> Data in this exercise
____

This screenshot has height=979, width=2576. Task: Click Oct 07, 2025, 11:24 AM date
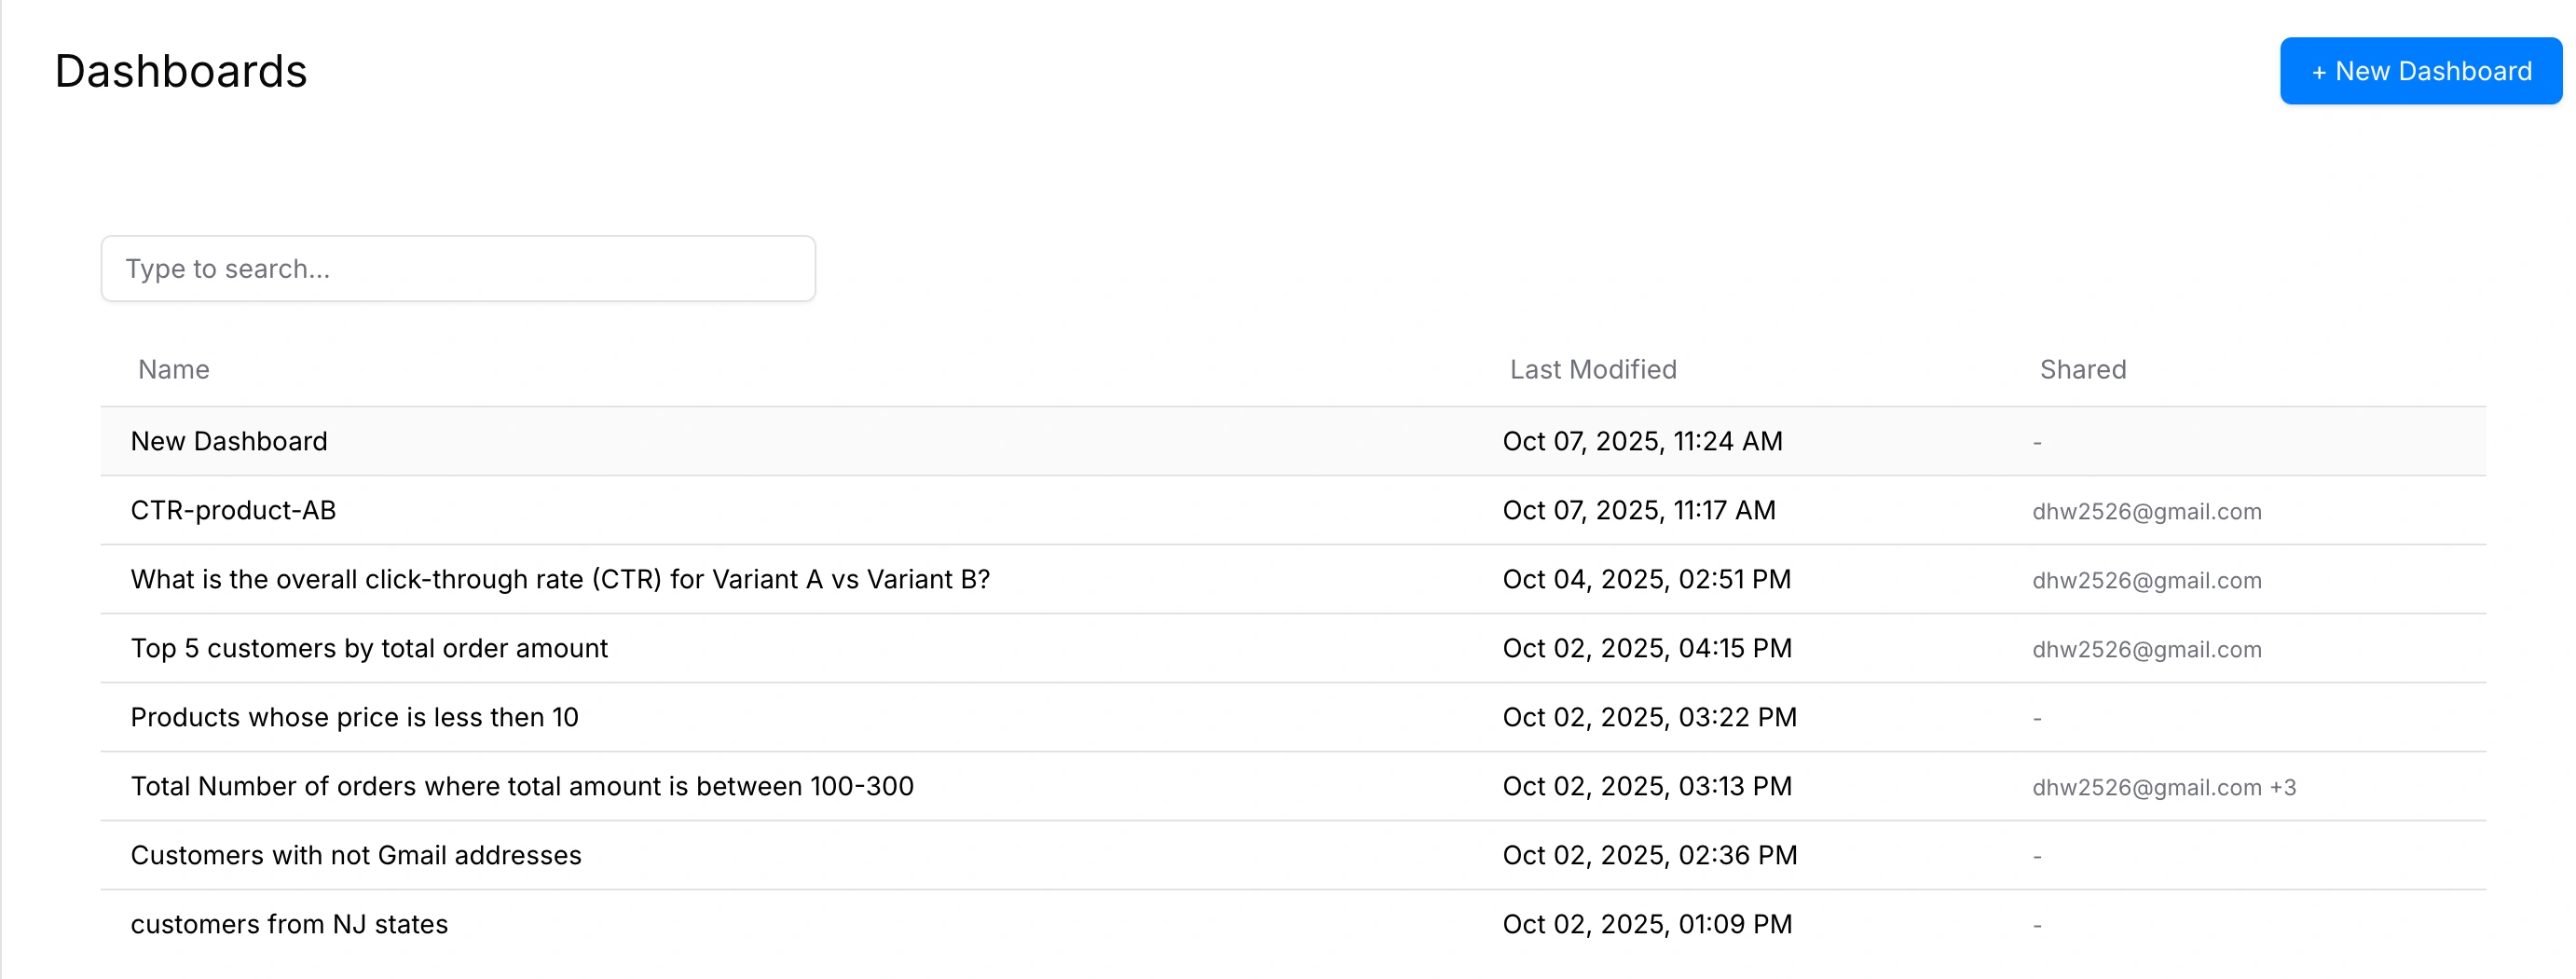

____

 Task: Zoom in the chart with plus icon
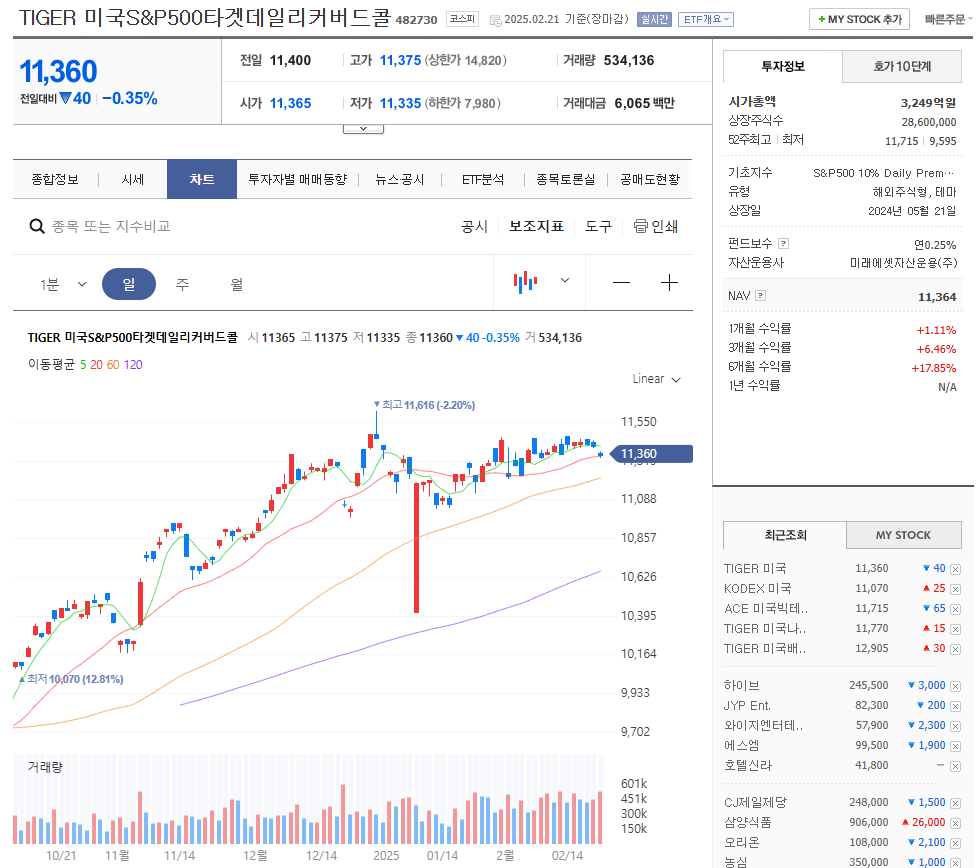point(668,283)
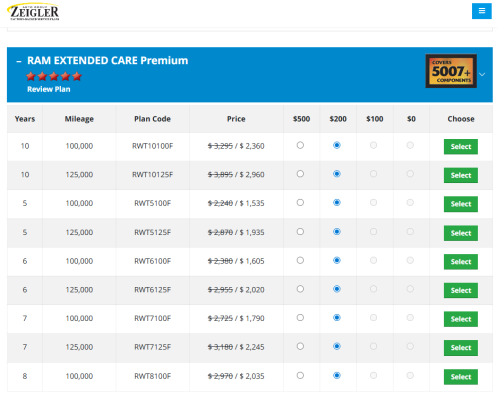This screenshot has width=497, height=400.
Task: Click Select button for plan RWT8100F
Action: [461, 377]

____

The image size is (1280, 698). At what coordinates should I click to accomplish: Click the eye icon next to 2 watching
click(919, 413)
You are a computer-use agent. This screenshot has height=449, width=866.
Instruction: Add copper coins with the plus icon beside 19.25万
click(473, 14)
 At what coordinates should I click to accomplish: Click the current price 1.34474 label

____

> What you have to do
Please rewrite the lines starting at the one containing "You are a computer-use" and ending at the one containing "price 1.34474 label", with "copper coins" replaced by "silver coins" and nothing else changed.

> Written response
You are a computer-use agent. This screenshot has height=449, width=866.
Instruction: Add silver coins with the plus icon beside 19.25万
click(473, 14)
 At what coordinates should I click to accomplish: Click the current price 1.34474 label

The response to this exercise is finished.